====== Passage ======
Michael Playle, Ruawahia 2B Trust.

Photo of Mt Tarawera across the top of the basin

The National Wilding Conifer Control Programme announced $92,100 in 2019-2020 to help the control of wilding pines on Mt Tarawera.


About Mt Tarawera

Mt Tarawera is a dormant volcano, just southeast of Rotorua.  The mountain is under the guardianship – kaitiakitanga – of Ngāti Rangitihi.

The mountain is 1111 metres high, and was the site of New Zealand’s largest eruption in the last 500 years.  The eruption (in 1886) was highly destructive, killing more than 100 people, burying the world-famous pink and white terraces and blowing a 17 kilometre rift along the top of the mountain.  Ash and finely fragmented mud was spread over much of the region – collapsing buildings and smothering vegetation. 

A unique ecosystem, rare within New Zealand

Because the eruption destroyed much of the vegetation on Mt Tarawera and the surrounding area, today its slopes are covered by regenerating geothermal vegetation and indigenous shrub land. This includes manuka, monoao, mingimingi and protrate kanuka.  This unique ecosystem is considered rare within New Zealand.  

Living within this vegetation on the mountain is the forest gecko or moko-piri-rakau.  This tree-living, largely nocturnal lizard is in decline on the New Zealand mainland.

The banded dotterel, or tūturiwhatu/pohowera, is also found on the mountain.  It is normally a wading bird, but can be found nesting on Mt Tarawera’s slopes – nine kilometres from Lake Rerewhakaaitu.  Numbers of this small bird (just 60 grams, less than a medium-sized apple) are declining to due introduced pests and loss of habitat.

The regenerating, fragile ecosystem of the Maunga is under threat.  Wilding pines endanger the vegetation and jeopardise the animals living within it.

The Ruawahia Tarawera Wilding Conifer Project

The Ruawahia Tarawera Wilding Conifer project has been tackling wilding infestations on the Maunga since 2009.  The people of Ngati Rangitihi are the custodians of the mountainand it is administered by the Ruawahia 2B Trust – a Ngati Rangitihi land trust. The mountain is a very highly significant and sacred urupa for Ngati Rangitihi.
====== Records supplied ======
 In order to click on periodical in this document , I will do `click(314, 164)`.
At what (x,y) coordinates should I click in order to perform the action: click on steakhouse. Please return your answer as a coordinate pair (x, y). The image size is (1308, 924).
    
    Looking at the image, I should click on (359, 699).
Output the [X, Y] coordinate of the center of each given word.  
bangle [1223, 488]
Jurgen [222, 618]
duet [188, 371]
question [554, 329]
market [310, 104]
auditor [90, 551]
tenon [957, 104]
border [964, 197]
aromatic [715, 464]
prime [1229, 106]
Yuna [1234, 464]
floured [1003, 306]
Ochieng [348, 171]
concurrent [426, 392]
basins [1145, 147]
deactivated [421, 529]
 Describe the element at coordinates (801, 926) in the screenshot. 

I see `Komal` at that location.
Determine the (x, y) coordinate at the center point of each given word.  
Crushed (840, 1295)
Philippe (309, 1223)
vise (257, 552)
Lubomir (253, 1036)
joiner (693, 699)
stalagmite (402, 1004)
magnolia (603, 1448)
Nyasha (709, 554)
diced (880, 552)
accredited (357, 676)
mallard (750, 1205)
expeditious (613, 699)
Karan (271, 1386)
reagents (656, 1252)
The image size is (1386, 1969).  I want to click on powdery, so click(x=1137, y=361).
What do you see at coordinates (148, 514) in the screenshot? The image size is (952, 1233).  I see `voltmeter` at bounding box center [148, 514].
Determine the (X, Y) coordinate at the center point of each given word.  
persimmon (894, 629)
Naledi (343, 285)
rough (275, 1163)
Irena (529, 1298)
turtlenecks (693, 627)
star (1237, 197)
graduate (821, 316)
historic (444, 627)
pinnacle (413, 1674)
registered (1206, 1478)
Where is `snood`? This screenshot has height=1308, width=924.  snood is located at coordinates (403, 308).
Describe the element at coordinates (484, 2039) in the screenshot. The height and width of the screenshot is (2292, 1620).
======
What you need to do:
a) From the records, give every line from the one containing "basins [1145, 147]" down to the one containing "magnolia (603, 1448)", both included, as a JSON list of strings with one string per line and blank lines skipped.
b) Write the next few sentences of the Mt Tarawera passage, picking up after its final sentence.

Answers in order:
a)
[
  "basins [1145, 147]",
  "deactivated [421, 529]",
  " Describe the element at coordinates (801, 926) in the screenshot. ",
  "I see `Komal` at that location.",
  "Determine the (x, y) coordinate at the center point of each given word.  ",
  "Crushed (840, 1295)",
  "Philippe (309, 1223)",
  "vise (257, 552)",
  "Lubomir (253, 1036)",
  "joiner (693, 699)",
  "stalagmite (402, 1004)",
  "magnolia (603, 1448)"
]

b)
A 4-person wilding conifer control crew works on the mountain for at least 5 months of the year – this crew is an iwi- based crew of Ngati Rangitihi men. The project is heavily supported by the Department of Conservation and Bay of Plenty Regional Council, with strong turnout from several volunteer groups for volunteer days. 

To date efforts have focused on the eradication of Pinus Contorta or wilding pines and long term will encompass all invasive non-native flora and fauna that pose a threat to Mount Tarawera’s natural state. This has largely been funded by the governing trust (Ruawahia 2B) from revenues earned from tourism concessions, with funding from the Department of Conservation and the Bay of Plenty Regional Council.

New funding from the National Programme

The National Wilding Conifer Control Programme announced $92,100 in 2019-2020 to help control the wilding pines on Mt Tarawera. This will allow the Trust to expand the work programme, and increase the level of control on the mountain, with follow-up treatment for controlled areas and a longer control season (so the crew can work the mountain for longer).

The funding will also enable the project to increase aerial control of scattered and difficult to access trees, which are significant seed sources. Control work will be led by Ngāti Rangatihi, the local iwi.

See more photos of wilding pines at Mt Tarawera in our image gallery.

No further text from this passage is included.